Masqué, tout seul, chez moi, je me demande si l’État fait ce qu’il faut. Je ne suis spécialiste de rien, si ce n’est de ma vie. Qu’est-ce que les politiques connaissent de ma vie ? J’ai des problèmes de mémoire : je confonds les confinements entre eux. Chaque promesse à la télévision devient caduque à la déclaration de guerre suivante. Les chiffres perdent de leur sens, les singularités sont réduites à des statistiques. Le taux d’occupation des lits est supérieur à 100 % ; le vaccin divise par douze les possibilités de transmission, puis par quatre, puis de 40 %. La sidération accompagne chaque promesse non tenue, puis je m’habitue. Un peu comme quand la foule vociférait contre l’Eurasie, puis, les alliances modifiées, un instant plus tard, contre le nouvel ennemi : l’Asie orientale – bonjour Orwell… Les images se mêlent ; l’anecdotique à l’irréparable. Le matin, un enfant titube dans la rue sous un large cartable, étouffant sous son masque, les lunettes pleines de buée. Des vieillards meurent isolés dans les hôpitaux et les Ehpad. Je dois faire un test PCR : j’attends une demi-heure dans la salle surchauffée d’une clinique, avec cinq patients présentant des symptômes du Covid. Il y a quatre infirmières : l’une fait les tests, les trois autres gèrent l’administratif. La Fédération hospitalière de France estime à soixante millions d’euros par mois le coût du recrutement de vigiles à l’entrée des hôpitaux.

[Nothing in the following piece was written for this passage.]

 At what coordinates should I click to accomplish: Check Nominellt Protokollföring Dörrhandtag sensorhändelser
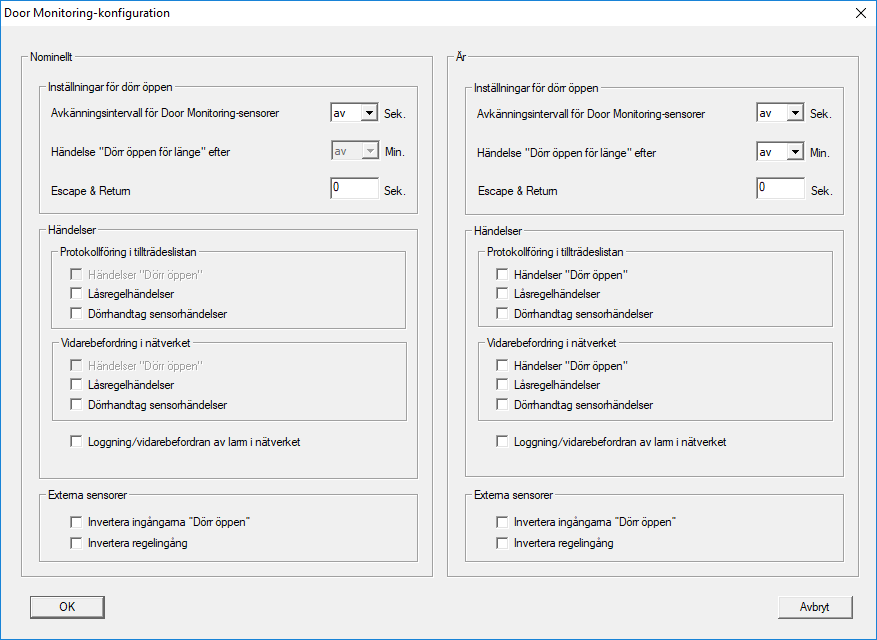pos(76,314)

De telles scènes ne peuvent vaincre médiatiquement l’horreur des morts par suffocation liées au Covid. Mais penser à l’être en bonne santé peut être aussi indispensable à l’avenir d’une société que de se préoccuper de ses malades. Que mon fils entre l’année prochaine au CP avec un masque m’inspire de la consternation. Qu’arrivera-t-il à cette génération d’élèves du primaire aux interactions sociales altérées ? Comment une population affaiblie par l’isolement, le stress, la vie masquée gérera-t-elle les prochaines épidémies ? Et quid des autres maladies, quand l’angoisse d’aller à l’hôpital a réduit les dépistages du cancer ou du sida ? Que penser des centaines de millions de pauvres supplémentaires dans le monde, autant dues à la pandémie qu’à l’inefficace fermeture des frontières ? La Fontaine le disait déjà : « Rien n’est si dangereux qu’un ignorant ami. »  

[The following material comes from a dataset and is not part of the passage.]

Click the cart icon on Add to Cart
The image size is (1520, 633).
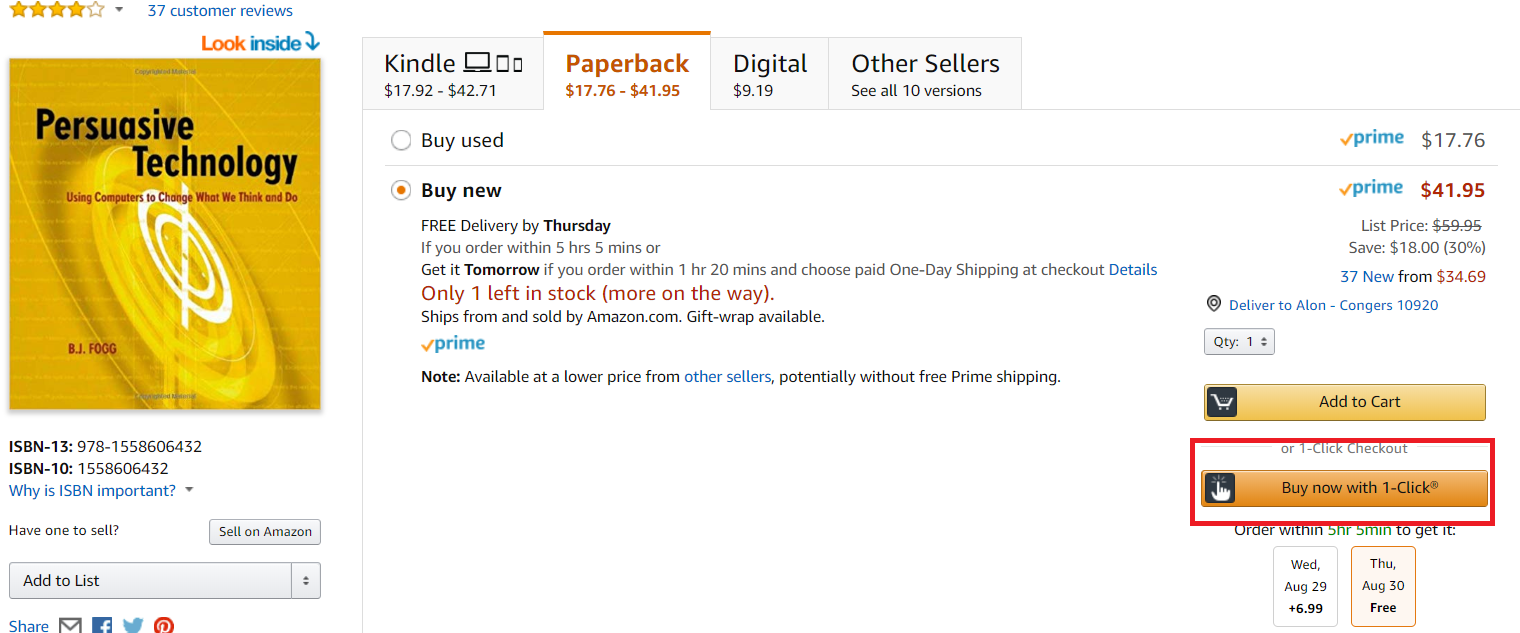(1222, 402)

Je suis né d’insémination artificielle ; je suis enfant de la science ; je suis vacciné – deux doses de Pfizer. Les vaccins sont encore en expérimentation, il n’est pas possible d’estimer avec certitude leurs éventuels effets secondaires. Dès lors, l’État avait la possibilité d’inciter ses citoyens, notamment les plus vulnérables, à choisir librement de se faire vacciner, ou d’assumer ce risque en rendant la vaccination obligatoire. Par calcul électoral, par peur de futures poursuites juridiques, il a choisi une troisième voie : celle du chantage, transférant la responsabilité de son choix au corps social. Brandissant les valeurs d’altruisme et de générosité, il a activé les réactions les plus grégaires, angoisse et recherche d’un bouc émissaire. La fin justifie les moyens, dit-on. « Dans une société de grande civilisation, il est essentiel pour la cruauté, pour la haine et la domination si elles veulent se maintenir, de se camoufler, retrouvant les vertus du mimétisme. Le camouflage en leur contraire sera le plus courant », écrivait Henri Michaux. 

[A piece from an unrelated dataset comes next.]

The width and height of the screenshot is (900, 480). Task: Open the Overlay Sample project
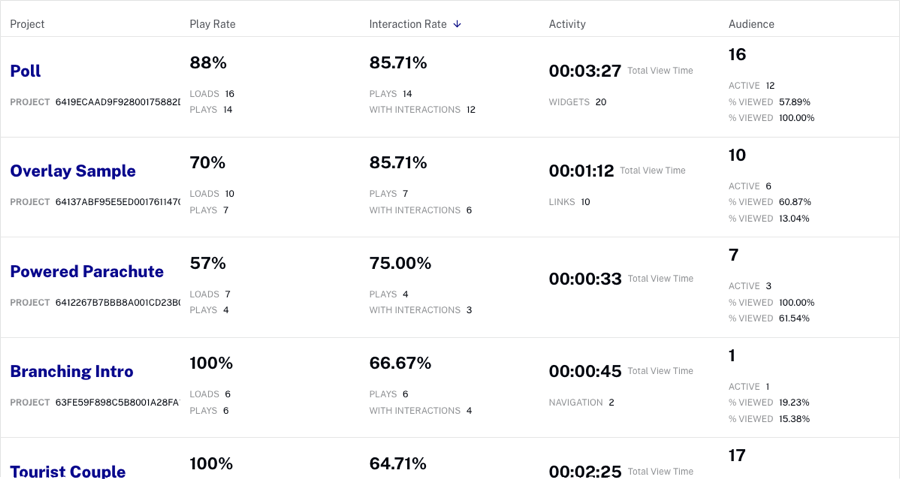(73, 171)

La crise écologique est devant nous ; il est probable qu’elle s’accompagnera de nouvelles maladies, encore plus dangereuses que le Covid. Comment vivre en démocratie, menacés par les épidémies et les catastrophes naturelles ? La question mérite mieux que des murs administratifs bâtis à la hâte. Ainsi guide-t-on le peuple irresponsable, explique le pouvoir, en oubliant ce qu’est un citoyen. Ceux qui défendent le retour du masque à l’extérieur trop souvent oublient d’ouvrir leurs fenêtres.